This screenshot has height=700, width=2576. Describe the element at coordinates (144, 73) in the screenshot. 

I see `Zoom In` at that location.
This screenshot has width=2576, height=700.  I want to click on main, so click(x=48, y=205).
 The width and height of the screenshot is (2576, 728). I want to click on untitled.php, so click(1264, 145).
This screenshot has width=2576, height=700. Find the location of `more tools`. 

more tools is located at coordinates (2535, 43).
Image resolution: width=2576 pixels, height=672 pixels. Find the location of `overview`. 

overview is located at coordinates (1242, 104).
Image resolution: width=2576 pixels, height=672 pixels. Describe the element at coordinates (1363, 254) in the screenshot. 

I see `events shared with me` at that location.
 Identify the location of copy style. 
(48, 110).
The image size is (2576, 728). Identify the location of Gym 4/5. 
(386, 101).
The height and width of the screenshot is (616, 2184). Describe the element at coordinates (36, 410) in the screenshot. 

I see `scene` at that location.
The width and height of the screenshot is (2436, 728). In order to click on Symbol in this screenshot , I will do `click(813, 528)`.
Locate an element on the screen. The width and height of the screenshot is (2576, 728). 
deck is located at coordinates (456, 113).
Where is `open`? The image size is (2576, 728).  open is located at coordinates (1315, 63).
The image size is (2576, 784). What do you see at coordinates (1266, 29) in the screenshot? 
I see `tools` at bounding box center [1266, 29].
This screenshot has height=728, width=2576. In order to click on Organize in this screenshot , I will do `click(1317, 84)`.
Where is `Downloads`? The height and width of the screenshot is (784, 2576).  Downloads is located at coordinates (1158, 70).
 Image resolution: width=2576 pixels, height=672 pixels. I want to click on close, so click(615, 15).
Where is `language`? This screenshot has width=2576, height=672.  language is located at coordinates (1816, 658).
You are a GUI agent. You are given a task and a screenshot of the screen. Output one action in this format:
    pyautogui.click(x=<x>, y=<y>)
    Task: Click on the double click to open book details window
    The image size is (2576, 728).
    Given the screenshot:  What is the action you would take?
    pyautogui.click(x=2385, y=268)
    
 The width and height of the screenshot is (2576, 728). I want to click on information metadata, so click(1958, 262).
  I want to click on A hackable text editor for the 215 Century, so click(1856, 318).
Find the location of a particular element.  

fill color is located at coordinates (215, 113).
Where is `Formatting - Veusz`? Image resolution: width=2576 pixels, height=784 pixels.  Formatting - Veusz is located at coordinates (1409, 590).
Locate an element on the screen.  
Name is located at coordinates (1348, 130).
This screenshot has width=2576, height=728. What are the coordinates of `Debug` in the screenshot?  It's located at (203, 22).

+++++

:: What is asked ::
Please quote all of the lines above, word for word.

:: In response ::
This screenshot has height=700, width=2576. Describe the element at coordinates (144, 73) in the screenshot. 

I see `Zoom In` at that location.
This screenshot has width=2576, height=700.  I want to click on main, so click(x=48, y=205).
 The width and height of the screenshot is (2576, 728). I want to click on untitled.php, so click(1264, 145).
This screenshot has width=2576, height=700. Find the location of `more tools`. 

more tools is located at coordinates (2535, 43).
Image resolution: width=2576 pixels, height=672 pixels. Find the location of `overview`. 

overview is located at coordinates (1242, 104).
Image resolution: width=2576 pixels, height=672 pixels. Describe the element at coordinates (1363, 254) in the screenshot. 

I see `events shared with me` at that location.
 Identify the location of copy style. 
(48, 110).
The image size is (2576, 728). Identify the location of Gym 4/5. 
(386, 101).
The height and width of the screenshot is (616, 2184). Describe the element at coordinates (36, 410) in the screenshot. 

I see `scene` at that location.
The width and height of the screenshot is (2436, 728). In order to click on Symbol in this screenshot , I will do `click(813, 528)`.
Locate an element on the screen. The width and height of the screenshot is (2576, 728). 
deck is located at coordinates (456, 113).
Where is `open`? The image size is (2576, 728).  open is located at coordinates (1315, 63).
The image size is (2576, 784). What do you see at coordinates (1266, 29) in the screenshot? 
I see `tools` at bounding box center [1266, 29].
This screenshot has height=728, width=2576. In order to click on Organize in this screenshot , I will do `click(1317, 84)`.
Where is `Downloads`? The height and width of the screenshot is (784, 2576).  Downloads is located at coordinates (1158, 70).
 Image resolution: width=2576 pixels, height=672 pixels. I want to click on close, so click(615, 15).
Where is `language`? This screenshot has width=2576, height=672.  language is located at coordinates (1816, 658).
You are a GUI agent. You are given a task and a screenshot of the screen. Output one action in this format:
    pyautogui.click(x=<x>, y=<y>)
    Task: Click on the double click to open book details window
    The image size is (2576, 728).
    Given the screenshot:  What is the action you would take?
    pyautogui.click(x=2385, y=268)
    
 The width and height of the screenshot is (2576, 728). I want to click on information metadata, so click(1958, 262).
  I want to click on A hackable text editor for the 215 Century, so click(1856, 318).
Find the location of a particular element.  

fill color is located at coordinates (215, 113).
Where is `Formatting - Veusz`? Image resolution: width=2576 pixels, height=784 pixels.  Formatting - Veusz is located at coordinates (1409, 590).
Locate an element on the screen.  
Name is located at coordinates (1348, 130).
This screenshot has width=2576, height=728. What are the coordinates of `Debug` in the screenshot?  It's located at (203, 22).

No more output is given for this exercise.